OKONOMIYAKI WITH SMOKED TOFU
Active: 30 minutes | Total: 60 minutes 2 to 4 servings This quick Japanese cabbage pancake takes well to lots of variations and additions. The original recipe called for bacon slices, but we’ve used thinly sliced smoked tofu to keep it vegetarian. Tempeh bacon would be another good substitute.
Make Ahead: The batter needs to rest for at least 30 minutes (at room temperature) and as long as 8 hours (refrigerated) before you make the pancakes.
Note: This recipe makes 2 large pancakes, which would serve two people nicely as a main-course dinner, or four as an appetizer.
Ingredients
6 tablespoons flour 1 tablespoon low-sodium soy sauce 5 tablespoons plus 2 teaspoons water 1 tablespoon vegetable oil 7 ounces (about one-quarter of a large head) Savoy or green cabbage, finely shredded 2 large eggs, lightly beaten 2 scallions (white and green parts), trimmed and finely chopped One 1-inch piece peeled fresh ginger root, grated (2 teaspoons) 3 ounces smoked tofu, thinly sliced (may substitute baked/marinated tofu or tempeh bacon) A.1. Sauce, for serving Crushed nori (dried seaweed) or furikake (Japanese rice seasoning), for serving
Steps
Whisk the flour in a mixing bowl so that it’s clump-free, then whisk in the soy sauce and water to form a smooth batter. Cover with a plate and let it rest for at least 30 minutes, or cover and refrigerate for up to 8 hours. (Resting will make the batter taste less floury and keep the finished pancakes smooth and light.)

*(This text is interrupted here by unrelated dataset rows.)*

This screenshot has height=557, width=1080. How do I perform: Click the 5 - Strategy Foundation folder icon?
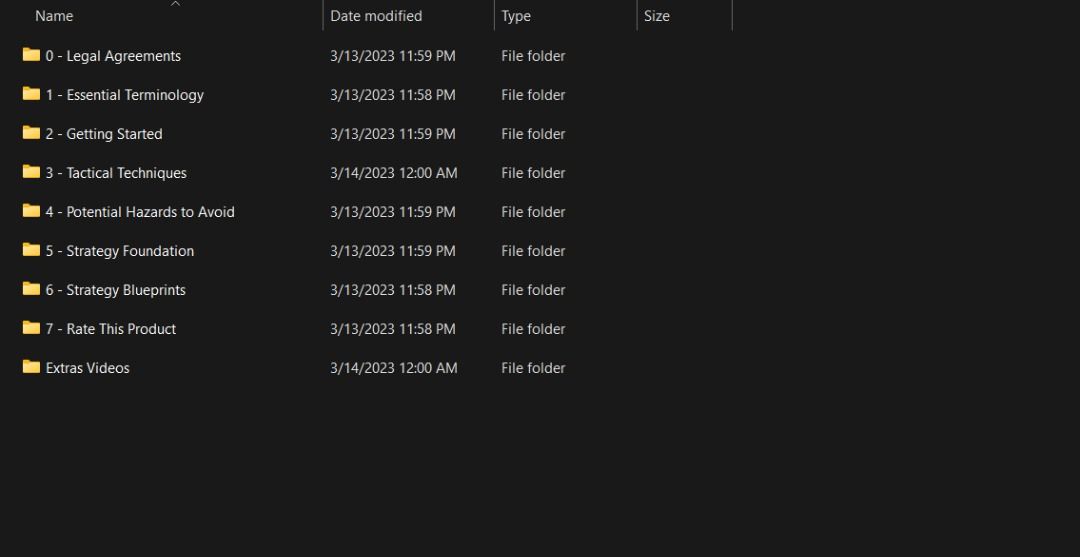click(31, 250)
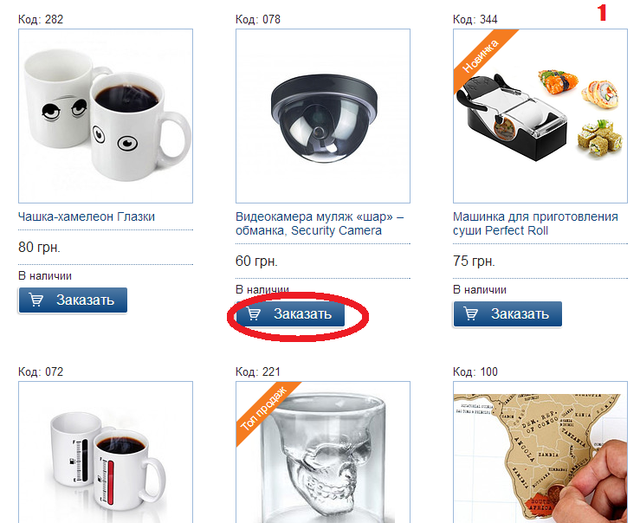The image size is (640, 523).
Task: Click the sushi roll maker image
Action: click(540, 116)
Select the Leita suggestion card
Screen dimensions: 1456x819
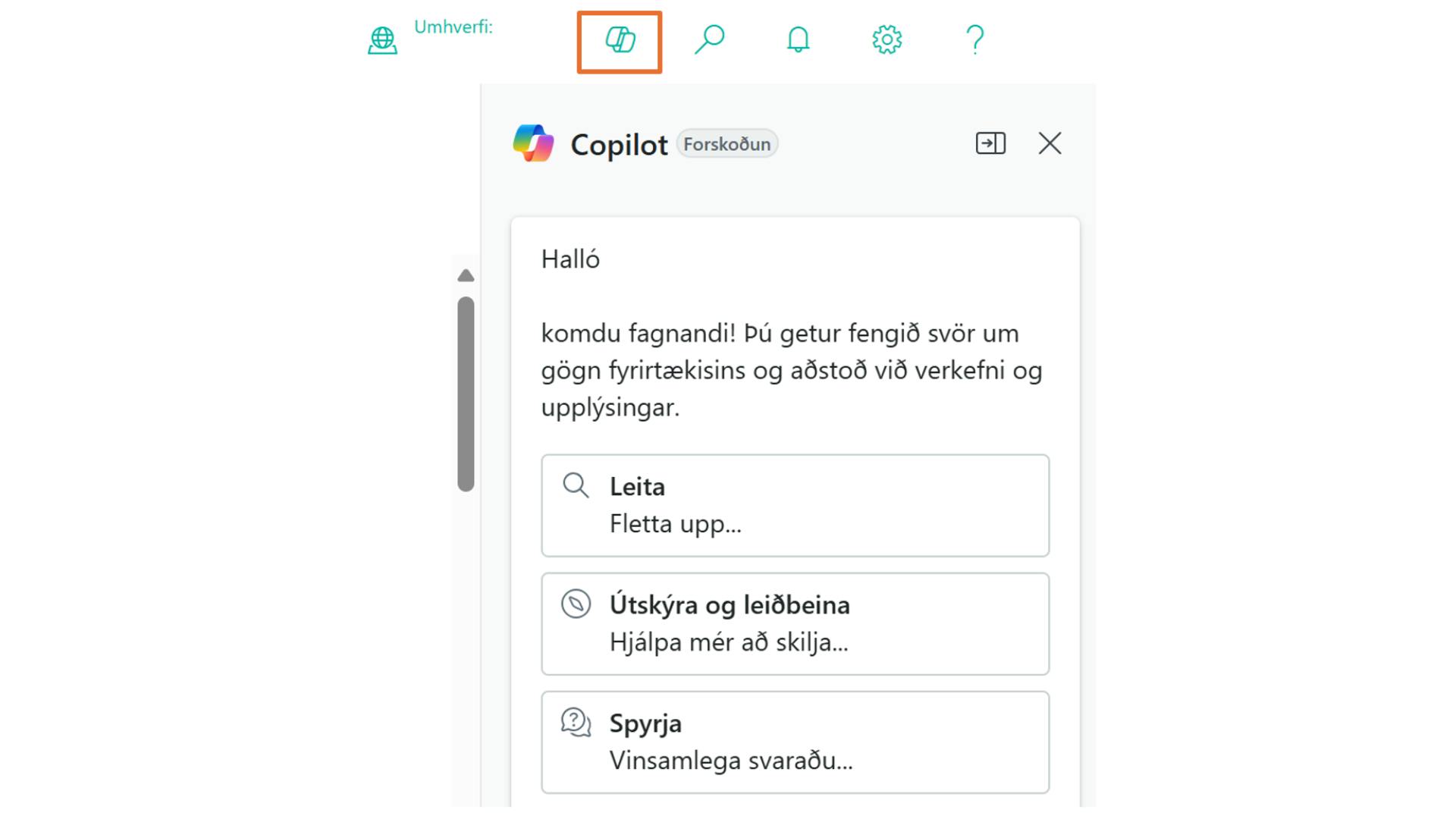pos(795,505)
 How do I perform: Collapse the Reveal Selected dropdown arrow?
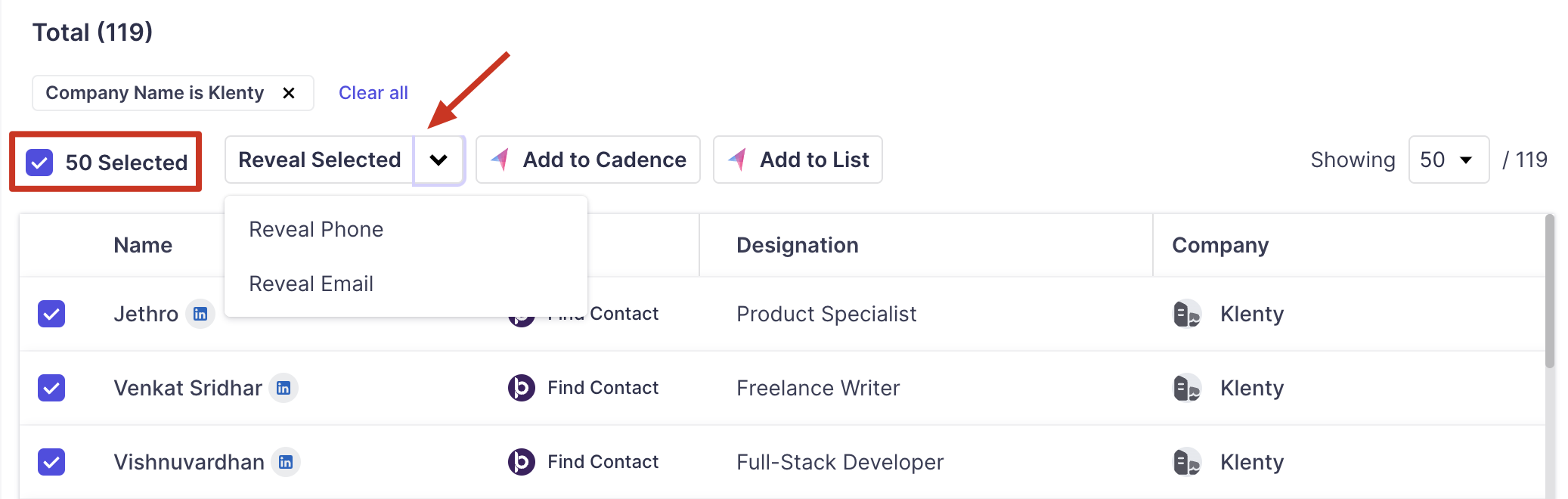(438, 160)
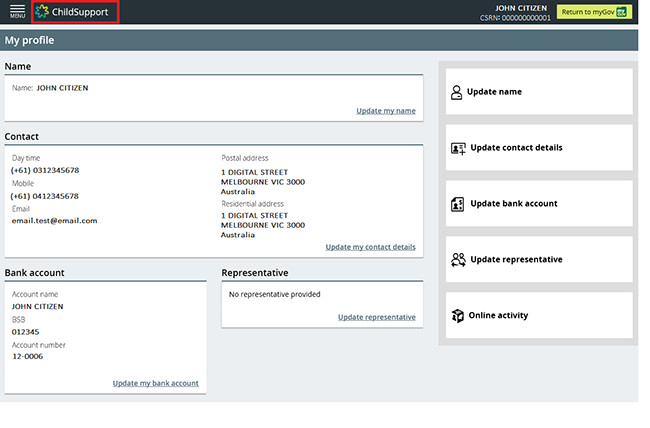Click the myGov icon in Return button

[623, 12]
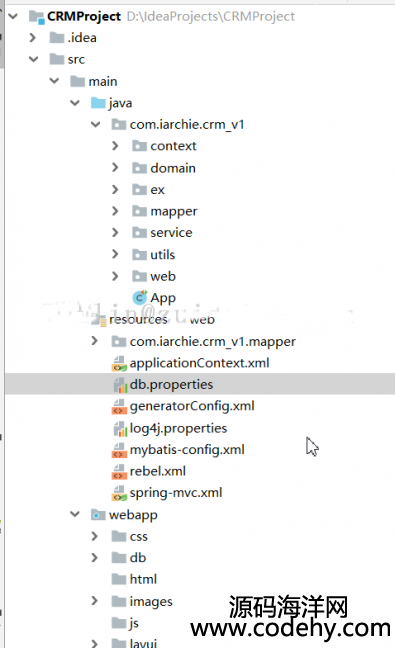Expand the mapper package

coord(115,211)
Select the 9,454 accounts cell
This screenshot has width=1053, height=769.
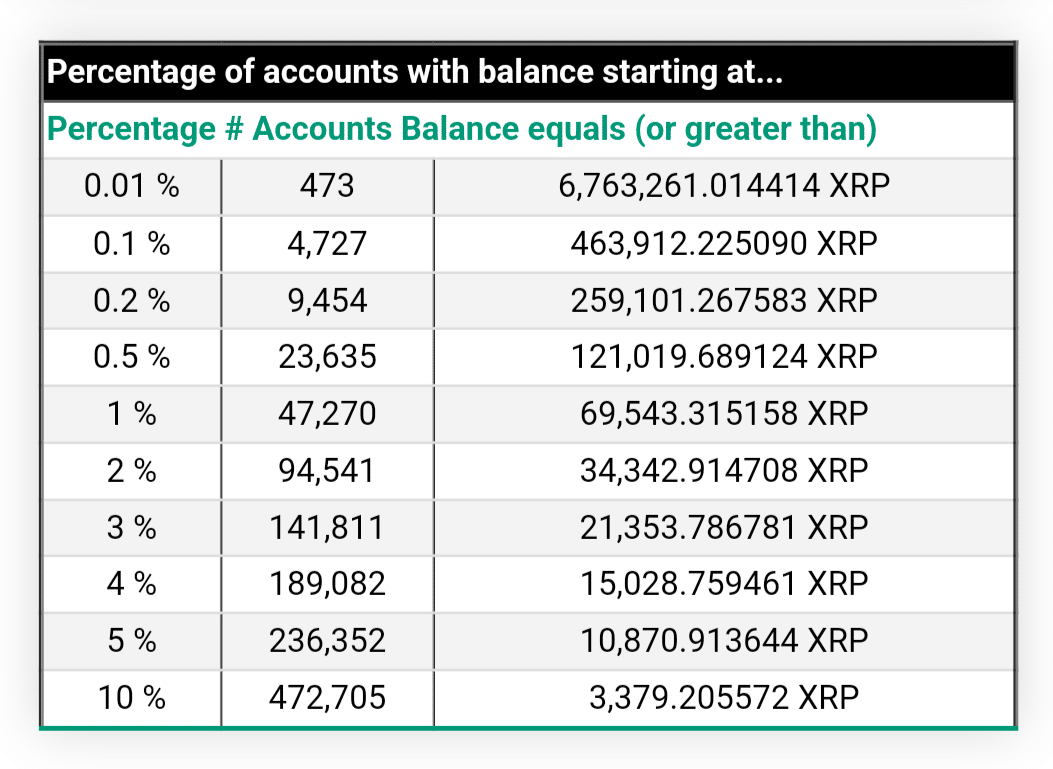click(327, 300)
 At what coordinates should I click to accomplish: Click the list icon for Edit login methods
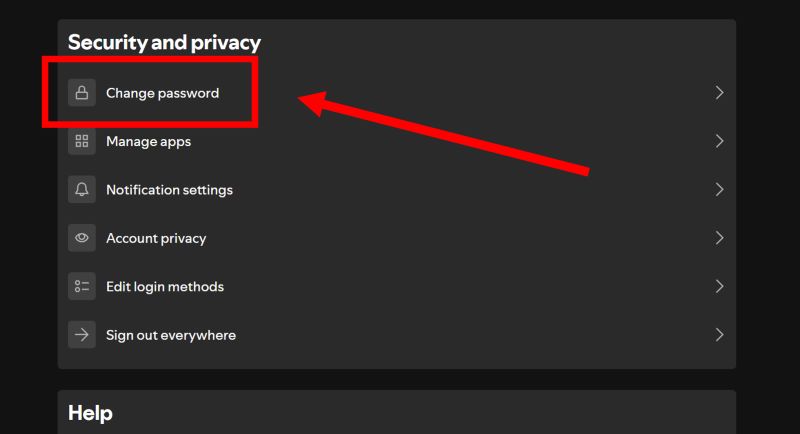point(82,287)
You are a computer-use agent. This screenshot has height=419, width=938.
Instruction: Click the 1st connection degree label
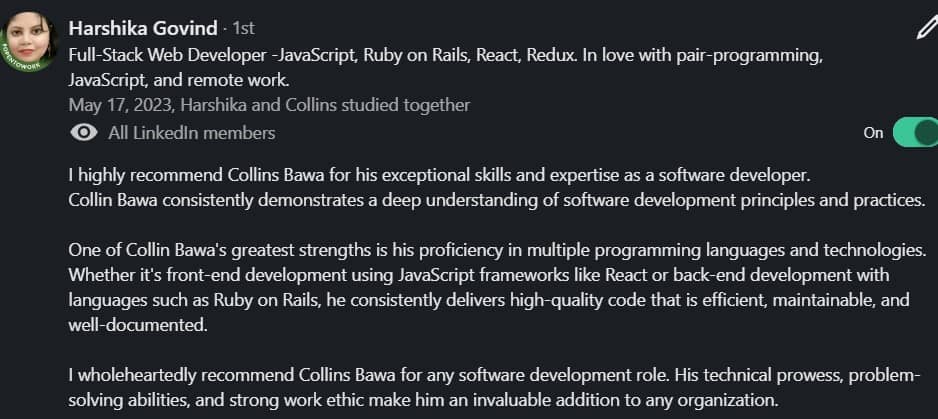tap(243, 28)
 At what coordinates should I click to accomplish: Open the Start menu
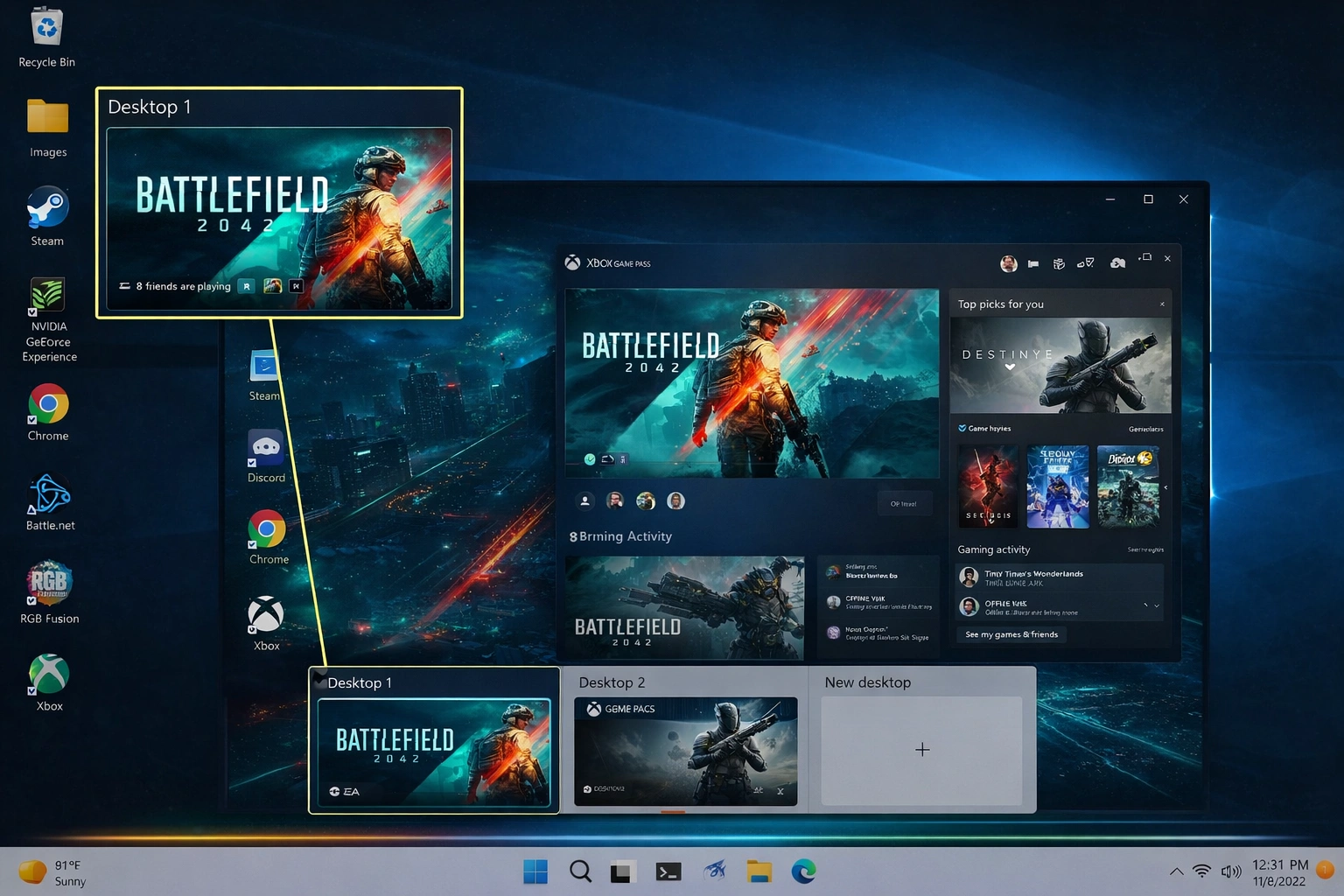(x=535, y=872)
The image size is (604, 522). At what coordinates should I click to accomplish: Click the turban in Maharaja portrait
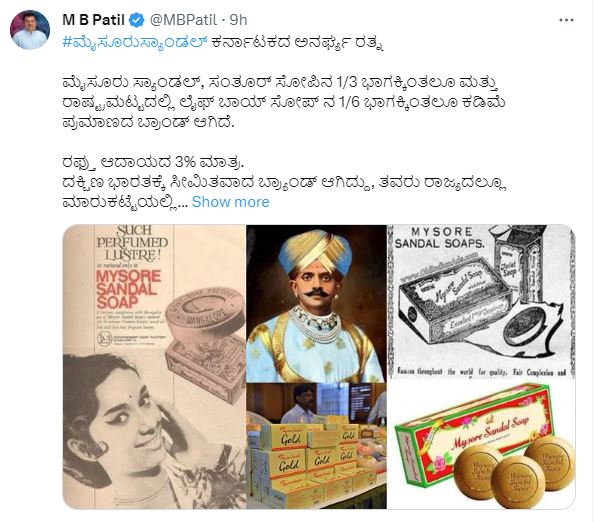[315, 250]
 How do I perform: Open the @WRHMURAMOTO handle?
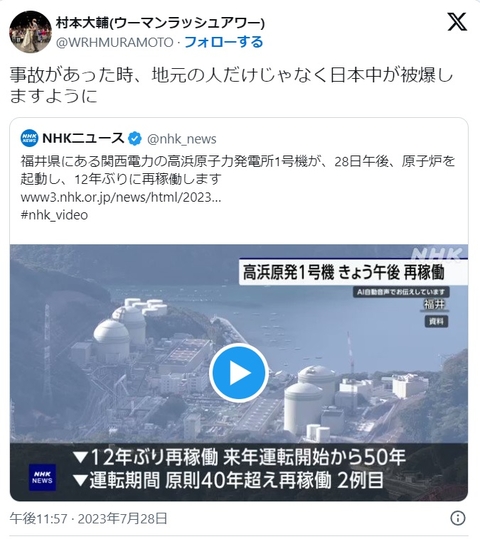114,42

Add half the cabbage to the bowl with the rested batter and mix well. Then add the eggs, the remaining cabbage, scallions and ginger, stirring to incorporate. Divide the mixture in half. Pour half the oil into a large nonstick skillet over medium-high heat. Once the oil is shimmering, use a large serving spoon to spread one portion of the cabbage mixture into the skillet, and use the back of the spoon to spread it out to about an 8-inch round. (It will spread as it cooks).
Arrange half the tofu slices on top; cook the pancake until it is set and lightly browned on the bottom, about 3 minutes. Use two large flat spatulas to turn it over, and cook until the other side is browned, about 4 minutes. Transfer to a plate, and repeat to make and plate the other pancake.
Drizzle some A.1. Sauce over both pancakes, scatter the nori on top of each portion, and serve.
(Adapted from “Cook Japanese at Home,” by Kimiko Barber. Kyle Books, 2016.)